Several years ago I was dispatched to a client to help referee a disagreement between two camps: the architecture team and the data modeling team.
The data modelers worked in a vacuum and did ‘data modeling by the book’ in order to implement an industry-specific vanilla data model they’d bought. Academic purity was all that mattered.
This didn’t sit well with the architecture team who pointed out time-to-market and user dissatisfaction was being sacrificed at the altar of puritan data modeling beliefs.
After interviewing dozens of stakeholders, and ruminating on the standoff, I decided the data modelers were causing real pain and suffering. Furthermore, their behavior was largely an unavoidable consequence of having bought a vanilla model. I’ve since seen this play out at several client sites, some of whom really should have known better.
A vanilla data model is not a silver bullet. Be prepared to build a separate, physical, semantic layer…which will probably look a lot like your original home-grown data model.
MPP, Hadoop & Critical Analysis
Teradata’s eponymous MPP database started shipping in 1984.
Google’s MapReduce white paper was published 20 years later in 2004. Big G was subsequently awarded a MapReduce patent which was criticised by De-Witt and Stonebraker for lack of novelty, citing Teradata as prior art. I side with Dave and Mike on this one.
Anyway, inspired by Google’s MapReduce and Google File System (GFS) research, Doug Cutting and the good folks at Yahoo! gave rise to the open source Apache Hadoop framework in 2011. Companies such as MapR, HortonWorks, and Cloudera were formed specifically to monetise Hadoop.
Over the last decade we’ve witnessed the all-too-familiar tech industry chain of events in the Hadoop world: the latest tech silver bullet gets VC backing; sales & marketing money flows; sales reps jump ship to the newest game in town; analysts publish gushing praise (not paid for, no sir!); conferences are held; fanbois gulp down the Kool-Aid; management jump on the FOMO bandwagon and POCs are hastily scheduled.
The Hadoop projects we’ve been involved in have almost all involved moving off Hadoop onto something easier to set up, use and manage. SQL queries that run economically at any scale are the requirement. Hadoop isn’t the answer, no matter how much effort the Hadoop slingers put into SQL-on-Hadoop. We’ve had a scalable, SQL compliant, MPP database for over 30 years, remember?
I stand by the assertion made early last year: for most folks most of the time an MPP database will deliver the business requirement. Hadoop simply isn’t needed.

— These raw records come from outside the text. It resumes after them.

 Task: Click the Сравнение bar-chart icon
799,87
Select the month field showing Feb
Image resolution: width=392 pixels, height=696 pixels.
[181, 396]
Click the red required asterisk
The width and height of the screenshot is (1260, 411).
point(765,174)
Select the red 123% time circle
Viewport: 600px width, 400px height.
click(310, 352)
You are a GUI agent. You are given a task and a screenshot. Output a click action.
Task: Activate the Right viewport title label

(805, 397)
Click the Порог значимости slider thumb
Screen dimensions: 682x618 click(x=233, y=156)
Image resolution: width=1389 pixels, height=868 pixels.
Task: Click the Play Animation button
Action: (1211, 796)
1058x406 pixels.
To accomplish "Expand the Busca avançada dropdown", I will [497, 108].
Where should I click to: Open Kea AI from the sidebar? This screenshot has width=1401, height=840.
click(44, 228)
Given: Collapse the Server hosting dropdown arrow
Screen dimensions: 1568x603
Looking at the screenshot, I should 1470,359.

VCs, analysts, sales reps, conference organisers and fanbois seem to be able to nullify any attempt at critical thinking in the tech using community.
Keep It Simple Stupid (KISS)
The old ‘KISS’ adage is the guiding principle I adhere to most. For the non-believers, I offer the following KISS disciples for you to argue with:
‘Simplicity is the ultimate sophistication’ – Leonardo Da Vinci
‘Everything should be made as simple as possible, but no simpler’ – Albert Einstein
On that note, thanks for your time…I’m off to wrangle some thoroughly modern Python machine learning code. Cobol? No thanks!